**Written task 1**
Render the dataset records from their first line up to and including the line with "(1190, 317)." as a Markdown table with the columns Row and Line. Give one row per line, omit blank lines, and leave the pictures out.

**Passage provided**
#####
Retail commerce in this country is in the midst of radical, perhaps revolutionary, change. A rapidly growing proportion of retail sales are being done "online" through internet sites rather than on-site local stores. Amazon.com comes to mind immediately, but many other businesses sell things wholly or partly via the internet.

The appeal of online shopping is obvious. It is so convenient. One can shop from home - anywhere in fact - via computer or smart phone. It is possible to access a huge variety of products, complete with pictures and descriptions. After a credit card payment, the buyer can look forward to prompt home delivery. No crazy crowds and no waiting in long lines.

Online buying has its down sides. Not being able to see the products and try them on or try them out leads to disappointments and numerous returns, which require more effort than on-the-porch deliveries. And on-the-porch deliveries have led to a rise in from-the-porch thefts. Still, the growth in e-commerce continues.

An immediate result is the impact on local stores. Long established retail giants report declines and even major losses in sales. Macy's and Sears-Kmart have announced plans to close hundreds of retail outlets. Some others have already gone out of business.

This is not about whether this trend is good or bad. It simply is. There are benefits for some and problems for others. Some of the benefits have been cited. Negatives include loss of local jobs when stores close and with them warehouses and delivery systems. Internet sales do not generate sales taxes. Empty store buildings eat into local and state ad valorem taxes. Governments require taxes to provide necessary services from roads to police and fire protection. Who or what will pay these taxes when e-commerce turns malls and shopping centers into modern ghost towns?
#####
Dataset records

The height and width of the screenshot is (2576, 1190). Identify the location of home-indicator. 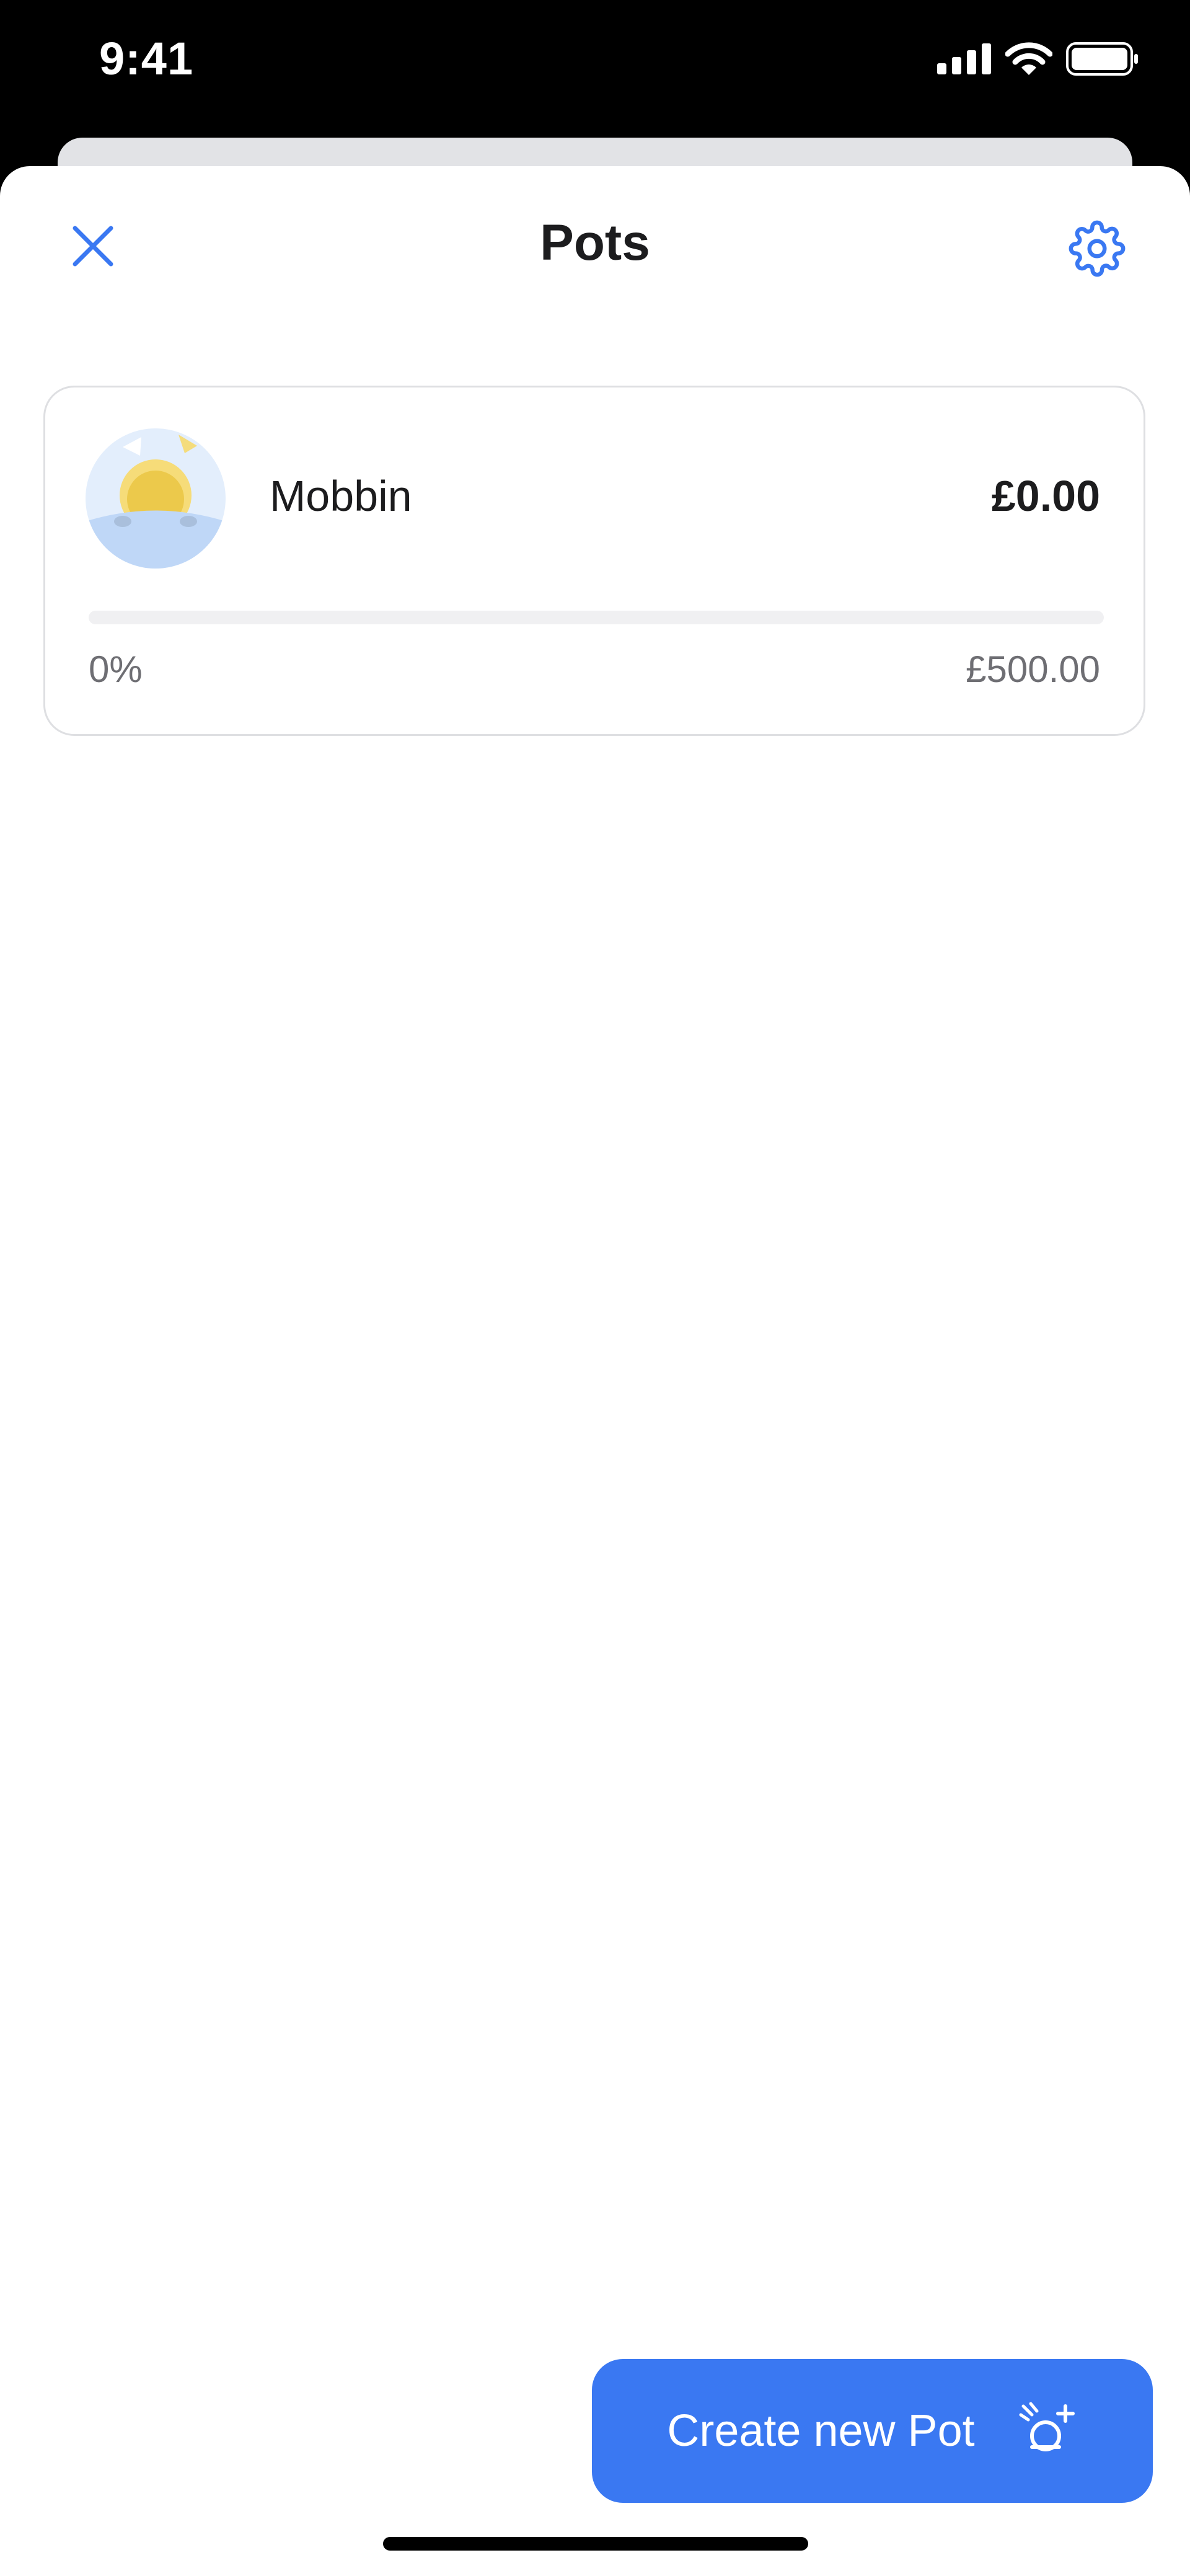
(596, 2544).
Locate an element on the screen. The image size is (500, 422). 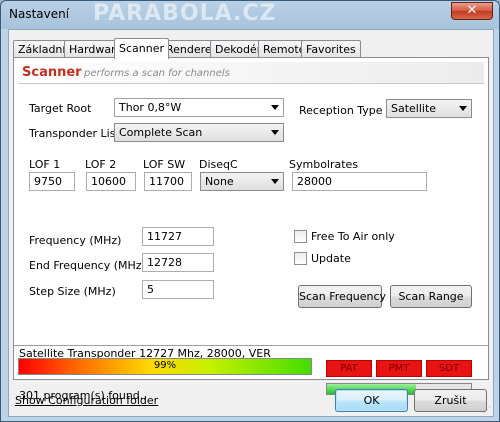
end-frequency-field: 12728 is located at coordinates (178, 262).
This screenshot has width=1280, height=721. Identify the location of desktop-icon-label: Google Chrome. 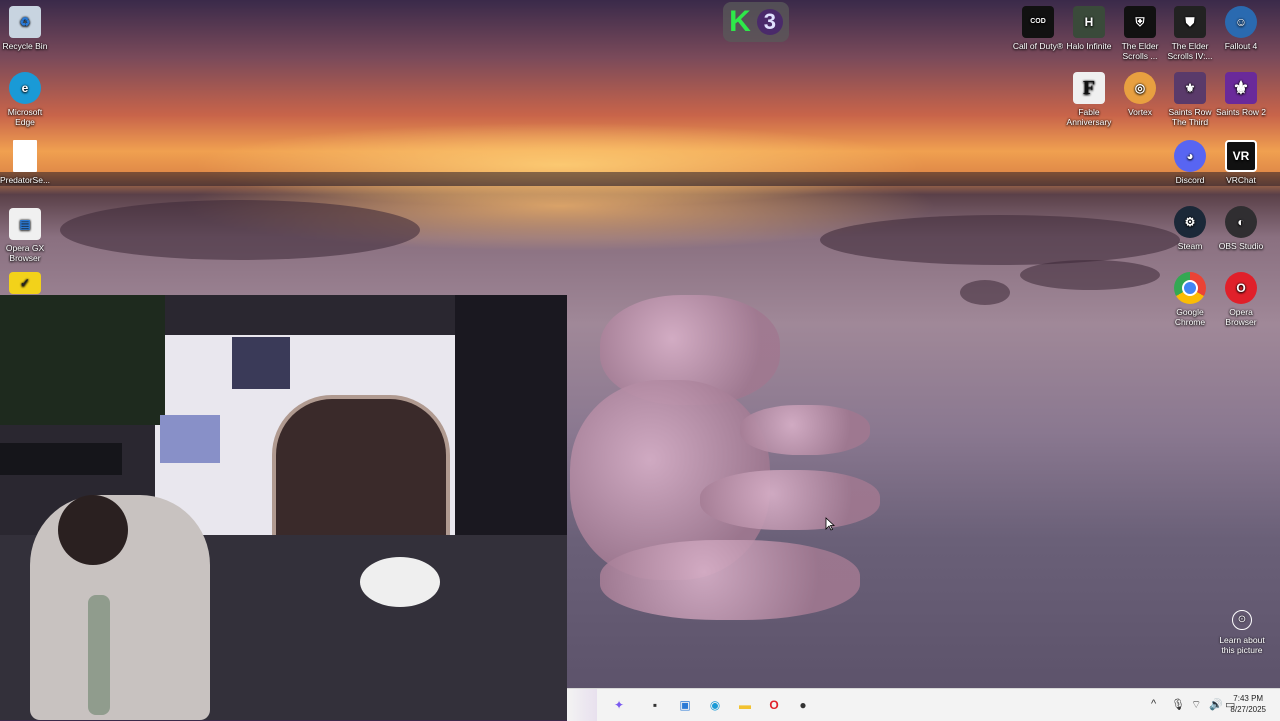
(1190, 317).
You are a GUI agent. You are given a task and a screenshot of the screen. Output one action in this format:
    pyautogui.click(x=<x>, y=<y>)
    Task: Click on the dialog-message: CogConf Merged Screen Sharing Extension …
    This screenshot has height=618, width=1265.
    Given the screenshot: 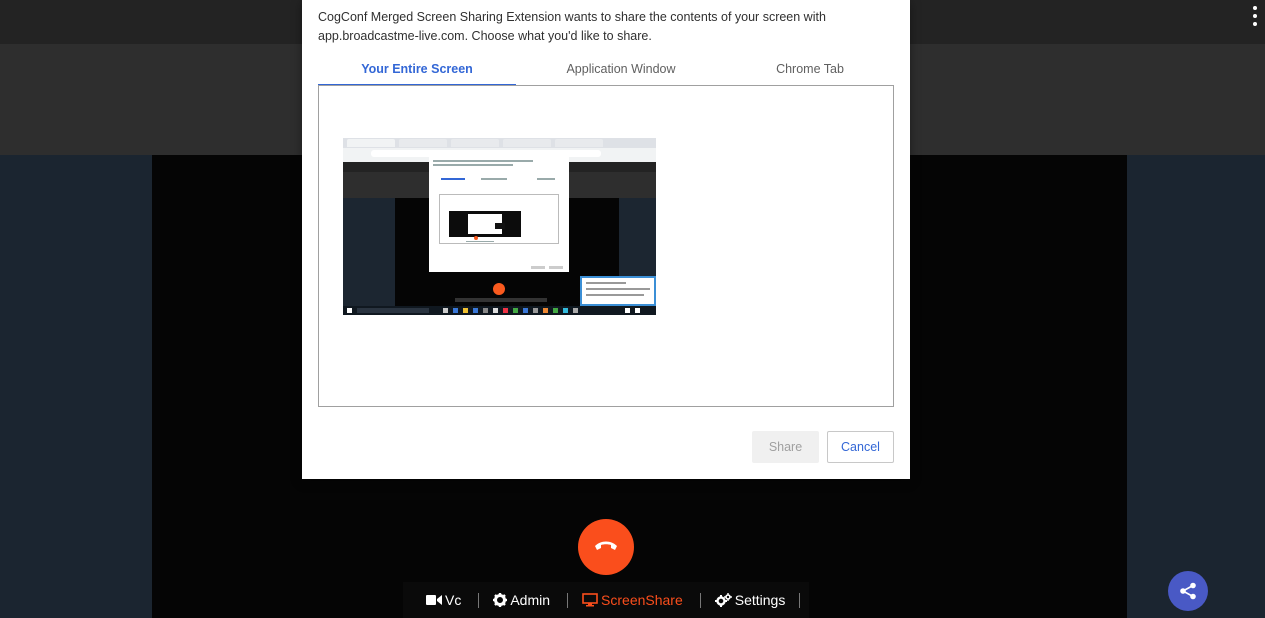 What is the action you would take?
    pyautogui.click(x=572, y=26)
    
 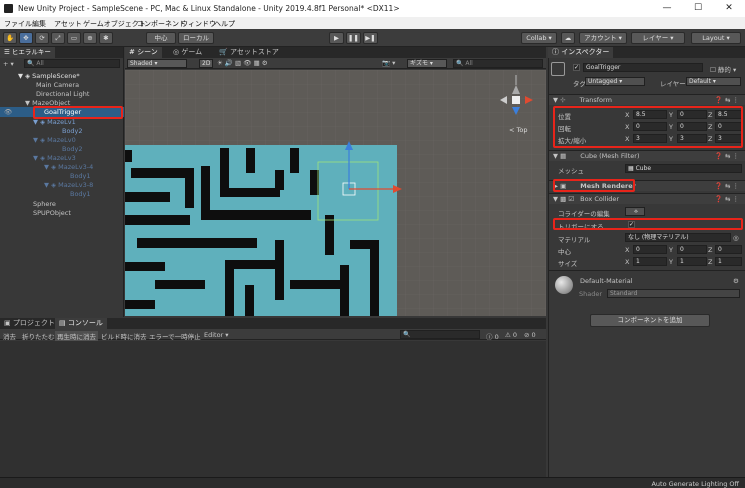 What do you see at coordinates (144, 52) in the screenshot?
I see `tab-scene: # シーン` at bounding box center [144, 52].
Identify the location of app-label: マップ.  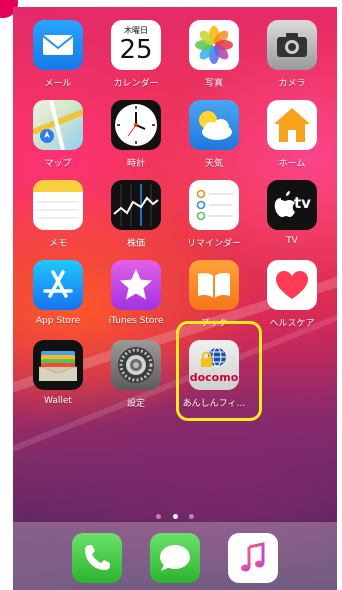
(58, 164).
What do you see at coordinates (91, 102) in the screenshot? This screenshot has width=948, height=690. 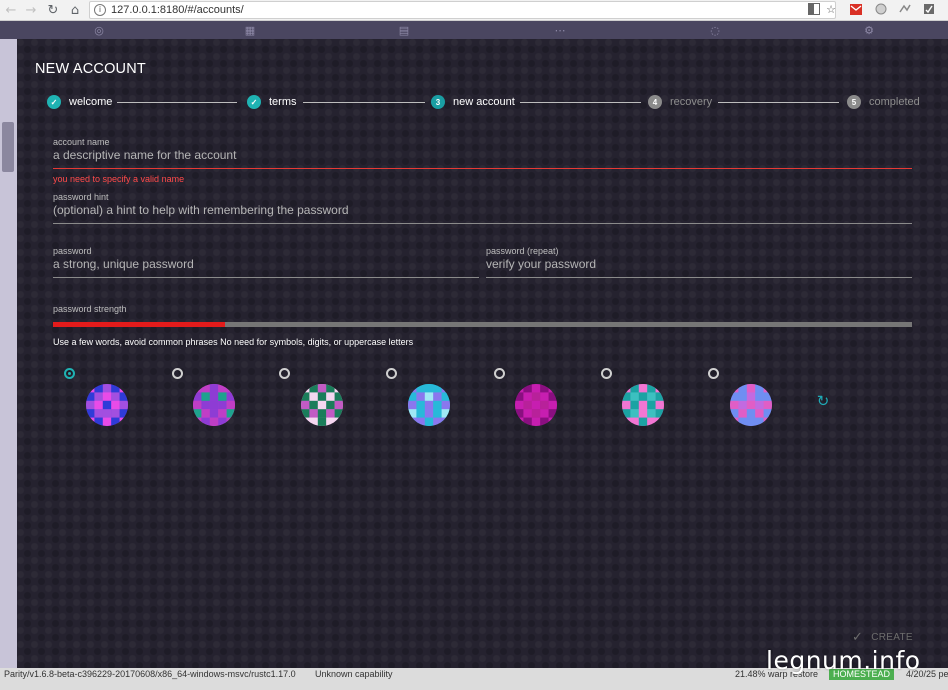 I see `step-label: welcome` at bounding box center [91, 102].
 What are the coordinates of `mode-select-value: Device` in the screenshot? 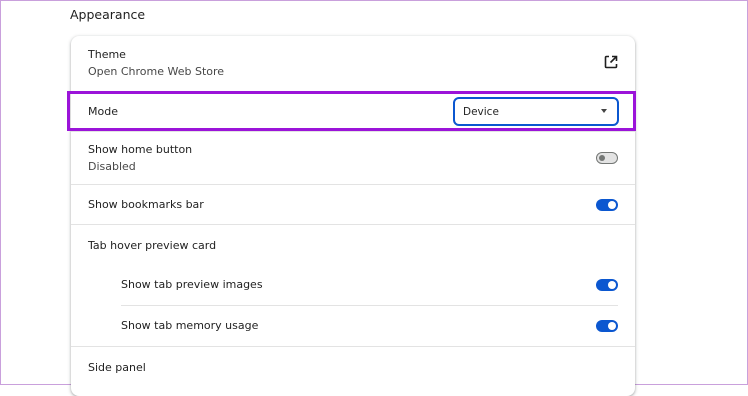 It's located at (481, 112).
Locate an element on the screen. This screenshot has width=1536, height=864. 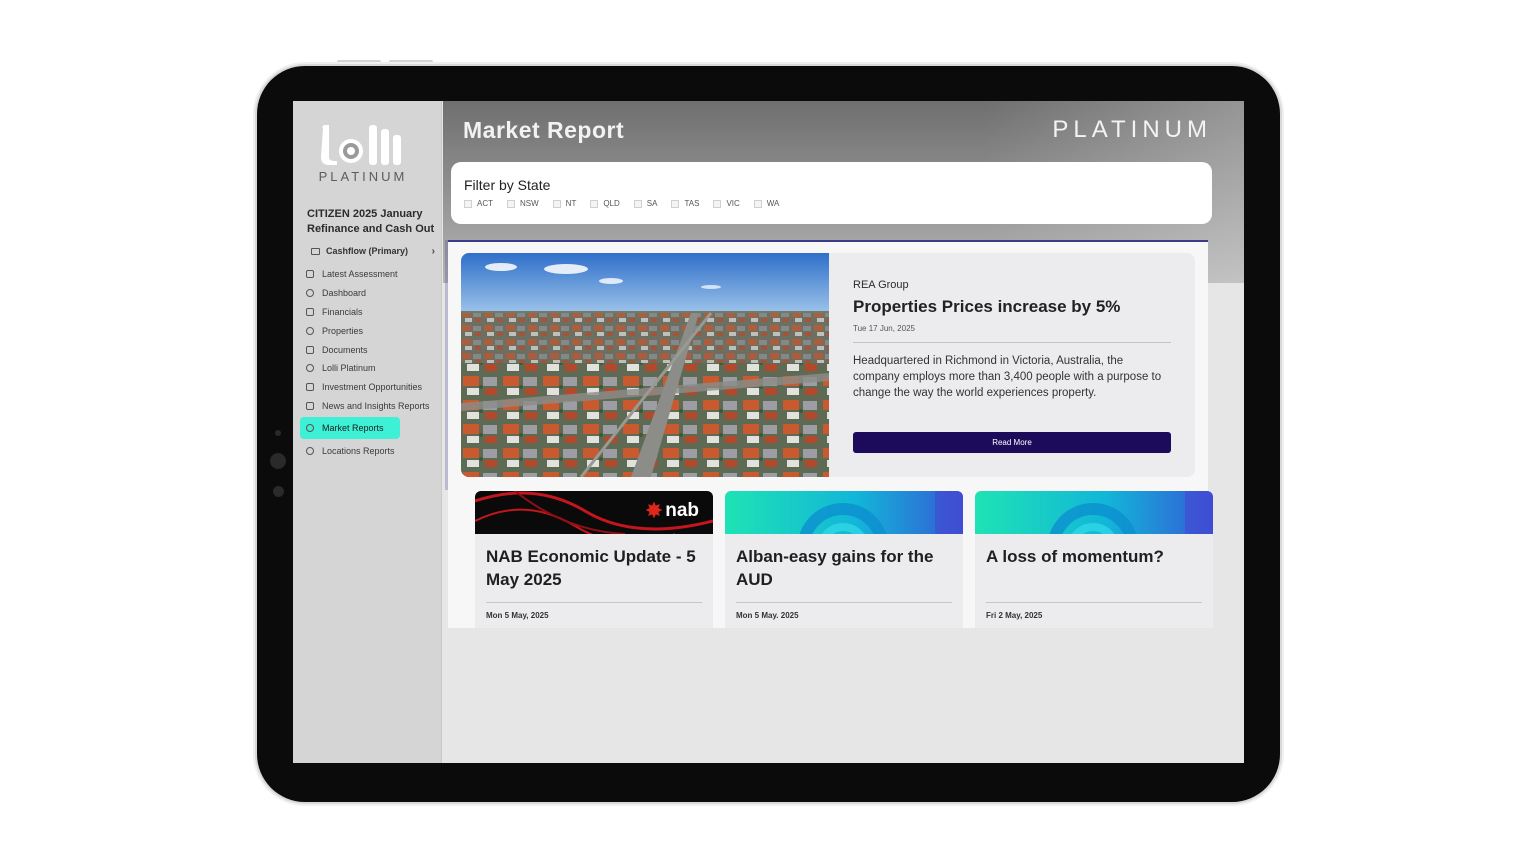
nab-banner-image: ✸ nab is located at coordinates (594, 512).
#####
**Written task 2**
Extend the piece on online shopping and its toll on local stores and taxes by writing the part that comes next.

**Exercise answer 1**
| Row | Line |
|---|---|
| 1 | The height and width of the screenshot is (2576, 1190). Identify the location of home-indicator.  |
| 2 | (596, 2544). |
| 3 | Locate an element on the screen. The image size is (500, 422).  |
| 4 | end-frequency-field: 12728 is located at coordinates (178, 262). |
| 5 | This screenshot has width=1280, height=721. Identify the location of desktop-icon-label: Google Chrome.  |
| 6 | (1190, 317). |

**Exercise answer 2**
What has any of this to do with seniors? Obviously, they depend on government services fully as much as others. Some of them are very vulnerable. Some are "stuck in the mud." They like to see, touch and try on things before they buy. Many "just don't trust this online buying stuff." At that, they are not necessarily backward because credit card fraud and computer hacking are significant problems.

The biggest issue with seniors is lack of access to online shopping. So many of them do not own computers or smart phones and/or lack the skills needed for internet transactions. (OK, electronic snobs, it is not a sin to lack these skills or money to afford the gadgets or credit cards. They built the world on which this new economy rests.)

Finally, if the pattern of change from on-site to online retailing continues, seniors will be squeezed into a limited number of retail stores with higher prices and less choice in merchandise.

Well, what's to be done? Why not offer help to seniors who would like to shop online? There are organizations fully capable of organizing such projects - churches, civic clubs, Georgia Southern, Ogeechee Tech, fraternities, sororities, scouts, etc. There are computers and smart phones everywhere. Who knows? Some of us from the "aching bones" contingent might come to like shopping from a comfortable chair far from crazy crowds and long lines. We also might learn to do this for ourselves.